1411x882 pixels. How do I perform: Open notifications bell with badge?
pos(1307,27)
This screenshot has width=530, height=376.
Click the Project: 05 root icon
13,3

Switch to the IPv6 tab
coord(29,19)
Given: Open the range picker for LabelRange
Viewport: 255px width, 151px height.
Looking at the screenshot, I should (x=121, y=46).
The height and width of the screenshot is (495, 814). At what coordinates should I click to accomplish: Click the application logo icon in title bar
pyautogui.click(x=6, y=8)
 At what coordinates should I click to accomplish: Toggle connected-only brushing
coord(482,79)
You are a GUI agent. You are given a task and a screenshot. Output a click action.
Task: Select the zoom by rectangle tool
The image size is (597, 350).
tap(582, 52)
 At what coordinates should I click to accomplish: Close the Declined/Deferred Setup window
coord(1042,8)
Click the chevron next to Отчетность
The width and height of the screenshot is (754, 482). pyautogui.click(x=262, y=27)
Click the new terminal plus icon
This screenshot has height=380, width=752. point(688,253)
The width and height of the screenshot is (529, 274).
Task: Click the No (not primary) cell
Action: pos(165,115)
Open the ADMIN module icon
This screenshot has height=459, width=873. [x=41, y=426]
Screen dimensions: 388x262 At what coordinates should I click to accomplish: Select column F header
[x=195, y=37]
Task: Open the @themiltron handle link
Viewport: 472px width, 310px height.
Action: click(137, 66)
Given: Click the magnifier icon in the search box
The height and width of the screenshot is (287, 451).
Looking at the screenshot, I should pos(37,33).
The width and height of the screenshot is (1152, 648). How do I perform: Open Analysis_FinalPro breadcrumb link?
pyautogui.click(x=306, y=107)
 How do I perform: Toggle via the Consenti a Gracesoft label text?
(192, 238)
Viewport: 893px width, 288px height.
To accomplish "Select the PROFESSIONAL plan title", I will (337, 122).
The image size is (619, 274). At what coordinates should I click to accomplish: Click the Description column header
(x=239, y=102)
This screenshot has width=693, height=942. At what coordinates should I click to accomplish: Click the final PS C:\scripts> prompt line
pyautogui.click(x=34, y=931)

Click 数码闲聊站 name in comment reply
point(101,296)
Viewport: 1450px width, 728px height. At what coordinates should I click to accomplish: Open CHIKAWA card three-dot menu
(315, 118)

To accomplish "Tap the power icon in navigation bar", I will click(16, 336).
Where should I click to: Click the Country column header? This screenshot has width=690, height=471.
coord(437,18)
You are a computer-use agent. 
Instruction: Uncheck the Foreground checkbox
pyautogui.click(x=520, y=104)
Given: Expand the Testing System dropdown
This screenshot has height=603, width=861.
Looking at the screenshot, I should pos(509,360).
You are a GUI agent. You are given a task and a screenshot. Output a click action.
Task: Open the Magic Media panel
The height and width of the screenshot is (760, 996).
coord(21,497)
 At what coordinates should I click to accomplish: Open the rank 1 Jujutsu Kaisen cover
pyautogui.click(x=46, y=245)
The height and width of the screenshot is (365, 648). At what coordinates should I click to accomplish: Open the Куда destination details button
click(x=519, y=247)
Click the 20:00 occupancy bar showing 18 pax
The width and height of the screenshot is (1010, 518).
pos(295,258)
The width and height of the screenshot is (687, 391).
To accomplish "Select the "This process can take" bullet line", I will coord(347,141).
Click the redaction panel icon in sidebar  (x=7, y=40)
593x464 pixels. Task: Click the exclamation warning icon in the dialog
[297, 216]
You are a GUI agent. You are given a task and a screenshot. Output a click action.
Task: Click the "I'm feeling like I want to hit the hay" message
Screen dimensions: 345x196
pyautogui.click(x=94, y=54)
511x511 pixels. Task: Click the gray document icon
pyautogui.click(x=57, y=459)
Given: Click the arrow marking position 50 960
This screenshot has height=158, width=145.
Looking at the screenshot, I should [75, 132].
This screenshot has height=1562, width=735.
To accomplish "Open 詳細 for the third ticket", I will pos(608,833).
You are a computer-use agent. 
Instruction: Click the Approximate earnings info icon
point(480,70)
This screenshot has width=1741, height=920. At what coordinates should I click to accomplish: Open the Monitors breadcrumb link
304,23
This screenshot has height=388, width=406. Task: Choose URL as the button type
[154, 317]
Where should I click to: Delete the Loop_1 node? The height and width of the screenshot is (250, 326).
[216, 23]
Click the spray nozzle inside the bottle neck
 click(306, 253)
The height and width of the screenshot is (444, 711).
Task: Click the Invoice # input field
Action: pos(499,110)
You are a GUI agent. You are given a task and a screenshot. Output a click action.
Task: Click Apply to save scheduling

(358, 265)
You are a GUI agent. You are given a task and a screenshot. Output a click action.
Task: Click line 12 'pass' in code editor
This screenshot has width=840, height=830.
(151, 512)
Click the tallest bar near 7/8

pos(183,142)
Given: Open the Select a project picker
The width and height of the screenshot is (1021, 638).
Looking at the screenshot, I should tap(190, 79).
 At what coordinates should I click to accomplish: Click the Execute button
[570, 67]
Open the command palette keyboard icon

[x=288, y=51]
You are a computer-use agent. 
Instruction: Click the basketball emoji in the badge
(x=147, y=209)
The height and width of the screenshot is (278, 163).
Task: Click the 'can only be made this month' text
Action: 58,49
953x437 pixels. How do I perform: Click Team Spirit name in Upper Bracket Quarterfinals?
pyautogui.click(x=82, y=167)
* * * * * * *
Copy the part of the listing above that opens with the line containing "Switch to the IPv6 tab" and closes with the line containing "coord(482,79)", including both of those lines.

▶ [Expected answer]
Switch to the IPv6 tab
coord(29,19)
Given: Open the range picker for LabelRange
Viewport: 255px width, 151px height.
Looking at the screenshot, I should (x=121, y=46).
The height and width of the screenshot is (495, 814). At what coordinates should I click to accomplish: Click the application logo icon in title bar
pyautogui.click(x=6, y=8)
 At what coordinates should I click to accomplish: Toggle connected-only brushing
coord(482,79)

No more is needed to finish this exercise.